Dans le mot dominer il y a le mot maître. Être maître, être le maître. On maîtrise une situation, on maîtrise des hommes, une nation, un peuple. Il y a dans ce mot quelque chose qui fait peur, quelque chose tout au moins qui provoque en nous comme une réticence.
Dominer c’est encore plus fort, ça va plus loin. On dit parfois de quelqu’un qu’il est dominateur. S’il y a des « dominateurs », il y a des « dominés ». Être dominé, c’est être à la merci de l’autre, un peu comme son esclave.

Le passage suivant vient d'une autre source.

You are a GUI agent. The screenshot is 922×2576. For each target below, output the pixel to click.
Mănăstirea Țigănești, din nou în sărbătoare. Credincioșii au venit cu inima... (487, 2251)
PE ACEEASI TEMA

C’est justement cela que le héros de la foi veut subvertir. Ce héros, justement, qui dominera sur des peuples nombreux, n’est pas le dominateur fabriqué par les hommes. C’est le Prince de la paix et son joug est doux, nous dit l’Écriture, son fardeau est léger.
Notre Prince vient à nous sur une monture royale : un âne. Ses étendards : des oliviers. Son aigle impérial : une colombe. Sa loi : une loi d’amour. Une loi qui bouleverse le champ de la domination. Tout est chamboulé. Tout est renversé. Les priorités ne sont pas les mêmes que dans le monde, le monde des forts, le monde des puissants.
Ce héros est le chantre du partage. Pas un partage facile, du genre : « Tiens, prends ce chèque et va-t-en ! » Ce héros est le chantre de la paix. Pas une paix doucereuse, mais celle qui impose la violence à soi-même, au point qu’en tendant la main à l’autre, l’autre, l’adversaire, l’ennemi, on peut trembler de tout son corps de révolte contenue, mais une révolte maîtrisée, transformée, qui peu à peu se change en acceptation, en ouverture…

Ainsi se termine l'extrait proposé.